Intercellular signaling via the Notch pathway regulates cell fate, patterning, differentiation and proliferation, and is essential for the proper development of bilaterians and cnidarians. To investigate the origins of the Notch pathway, we are studying its deployment in a representative of an early branching lineage, the poriferan Amphimedon queenslandica. The A. queenslandica genome encodes a single Notch receptor and five membrane-bound Delta ligands, as well as orthologs of many genes that enact and regulate canonical Notch signaling events in other animals.
In the present report we analyze the structure of the five A. queenslandica Deltas using bioinformatic methods, and characterize their developmental expression via whole mount in situ hybridization and histological staining.
Sequence analysis of the A. queenslandica Delta ligands highlights the conservation of their extracellular domains. This contrasts with the divergence of their intracellular regions, each of which is predicted to bear a unique repertoire of protein interaction motifs. In keeping with this diversity, these ligands are expressed differentially and dynamically throughout A. queenslandica embryogenesis, both in cell type specific patterns and broader regional domains. Notably, this expression coincides with the development of the photosensitive larval pigment ring, the non-ciliated cuboidal cells located at the anterior pole of the larva, and the intraepithelial flask cells and globular cells that are presumed to have sensory and/or secretory roles.

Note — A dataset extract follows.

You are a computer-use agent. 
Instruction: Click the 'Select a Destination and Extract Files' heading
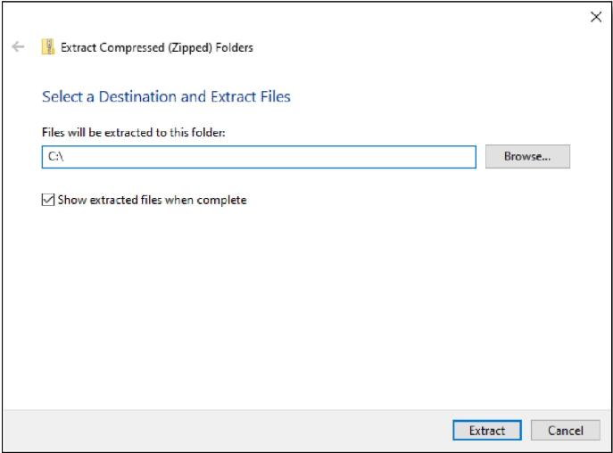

Based on the dynamic and complex patterns of expression of these Delta ligands and the Notch receptor, we propose that the Notch signaling pathway is involved in regulating the development of diverse cell types in A. queenslandica. From these observations we infer that Notch signaling is a conserved feature of metazoan development, ancestrally contributing to cell determination, patterning and differentiation processes.